In addition, EvalGIM includes support for uniformly sub-sampled versions of any dataset you select to enable apples-to-apples comparisons. In order to sub-sample, we select only a subset of images from the user-downloaded data source rather than selecting all of the data. No new dataset is created. For more guidance on how to use these datasets, you can reference the Prompt Types Evaluation Exercise at ./projects/evaluation_exercises/prompttypes/evaluation_exercise.ipynb.

  • COCO: evaluation_library.data.real_datasets_balanced.COCO15K
  • CC12M: evaluation_library.data.real_datasets_balanced.CC12MValidation15K
  • GeoDE: evaluation_library.data.real_datasets_balanced.GeoDE15K
  • ImageNet: 'evaluation_library.data.real_datasets_balanced.ImageNetValidation15K

Evaluations can be customized to include alternative metrics, such as VQAScore, or disaggregated group measurements, such as by geographic region.

To customize which metrics are run, use the --marginal_metrics and --conditional_metrics arguments. Metrics should be passed in as a comma-separated string. For example, the following can be used to evaluate with only FID for marginal metrics:

python evaluate.py --model_id model_a --dataset_name geode_dataset --cfg_scale 7.5 --output_path ./projects/testing --marginal_metrics fid_torchmetrics

To be able to evaluate images generated from prompts without an accompanying dataset of real images, use none in the --marginal_metrics field, as in the following example:

python -m evaluation_library.evaluate --model_id {model_name} --dataset tifa160_dataset --marginal_metrics none --conditional_metrics dsg

In addition, users can also run disaggregated evaluations across subgroups. This requires the use of an evaluation dataset that contains group information, such as GeoDE. To initiate group measurements, select and download an evaluation dataset that contains group information, then use the --groups flag, with group names passed in as a comma-separated string. These groups should correspond to the group attribute in the RealImageDataset and RealAttributeDataset. For example, the following can be used for grouped evaluations using the GeoDE dataset.

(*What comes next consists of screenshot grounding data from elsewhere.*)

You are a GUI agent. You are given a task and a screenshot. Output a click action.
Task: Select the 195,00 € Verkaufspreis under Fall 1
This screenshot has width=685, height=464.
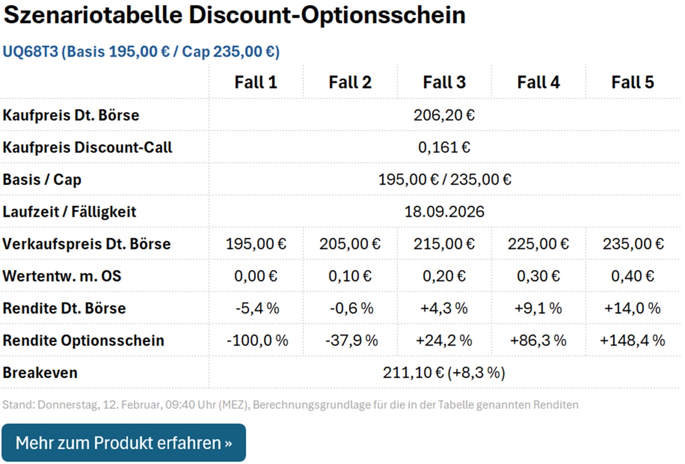click(256, 243)
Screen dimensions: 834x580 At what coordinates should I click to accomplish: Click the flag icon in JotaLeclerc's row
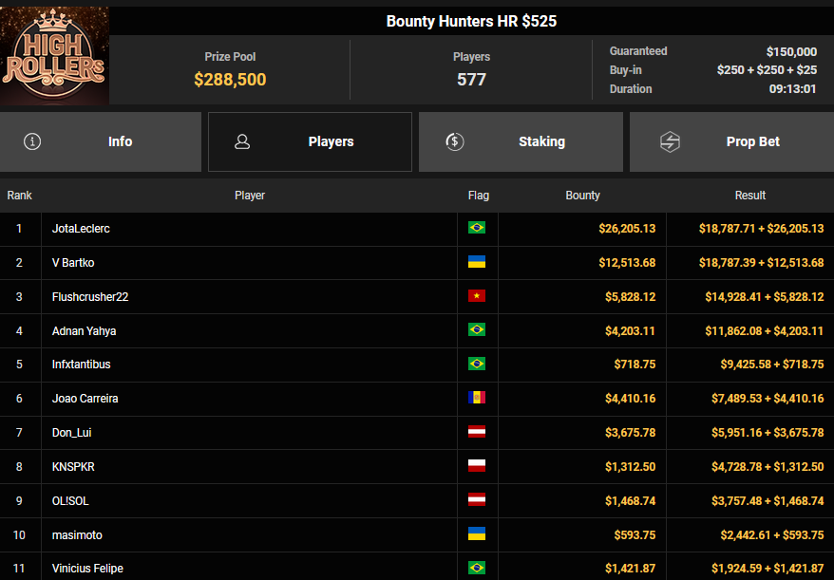477,228
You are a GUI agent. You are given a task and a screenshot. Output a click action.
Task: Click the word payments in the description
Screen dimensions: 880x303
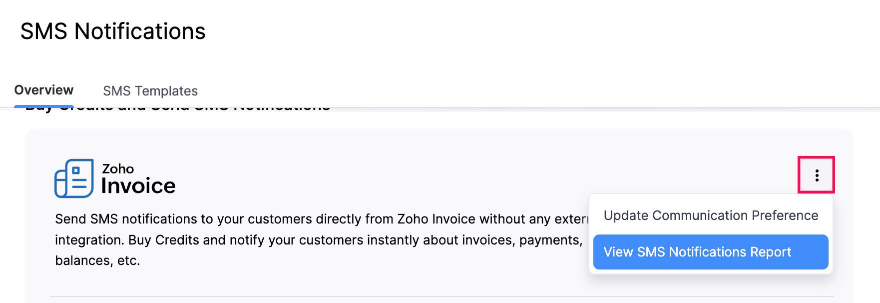click(x=550, y=240)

python evaluate.py --model_id model_a --dataset_name geode_dataset --cfg_scale 7.5 --output_path ./projects/testing --groups Africa,Americas,EastAsia,Europe,SouthEastAsia,WestAsia

Note: Currently VQAScore and DSG metrics do not support metrics disaggregated by groups.

The following is the current set of supported metrics:

Marginal Metrics:

Conditional Metics:

Note: DSG requires a set of pre-computed question-answer graphs. The library currently supports the TIFA 160 dataset for DSG measurements.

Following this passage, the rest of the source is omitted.